1. Field of the Invention
The present invention generally relates to an optoelectronic sensor for detecting moisture on a window and, more particularly, to such an optoelectronic sensor having a prism structure which couples radiation from a transmitter into the window and decouples reflected radiation out of the window towards a receiver in which the prism structure includes individual prisms having prism surfaces in coupling areas arranged perpendicular to the input radiation angle of incidence and prism surfaces in decoupling areas arranged perpendicular to the output radiation angle of incidence.
2. Background Art
DE 197 20 874 C2 describes an optoelectronic sensor based on the disturbed total reflection of light principle. A first optical system (i.e., a first lens) parallelizes light from a transmitter and directs the light towards a coupler at a 45° input angle. The coupler couples the light into the internal side of the window at the 45° input angle. If the window is dry and clean, then light reaching the external side of the window is totally reflected back towards the coupler at a 45° output angle. The coupler decouples the reflected light (i.e., the useful light) towards a second optical system (i.e., a second lens) at the 45° output angle. The second lens directs the reflected light towards a receiver. Wetting of the window decouples the light from this optical path such that total reflection no longer takes place.

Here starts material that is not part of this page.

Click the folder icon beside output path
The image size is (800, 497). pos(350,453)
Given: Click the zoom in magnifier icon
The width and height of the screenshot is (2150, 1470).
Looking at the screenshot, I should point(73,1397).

The coupler is a prism structure having a plurality of individual prisms. The prisms have prism surfaces in coupling areas arranged perpendicular to the 45° input angle and prism surfaces in decoupling areas arranged perpendicular to the 45° output angle. Each prism includes a side flank in addition to a prism surface. The flanks of the prisms extend perpendicular to the prism surfaces. As such, the prism flanks in the coupling areas are parallel with light transmitted into the window at the 45° input angle and the prism flanks in the decoupling areas are parallel with the useful light reflected from the window at the 45° output angle.
A problem is extraneous light influences cannot be completely excluded. Extraneous light reduces the sensitivity of such a sensor and may cause the sensor to trigger incorrectly. As such, a reduction in extraneous light results in a functional improvement of such a sensor.
Theoretical and experimental considerations identify an optical path on which extraneous light from the external environment can impinge on the receiver through the coupler and the second lens. Extraneous light incident at certain angles near the angle perpendicular to the window can impinge on the prism flanks and emerge glancing off these flanks. The second lens, which focuses the useful light reflected off the window towards the receiver, has an angular acceptance that is not insignificant; and the receiver includes an extensive surface. As a result, this extraneous light can reach the receiver.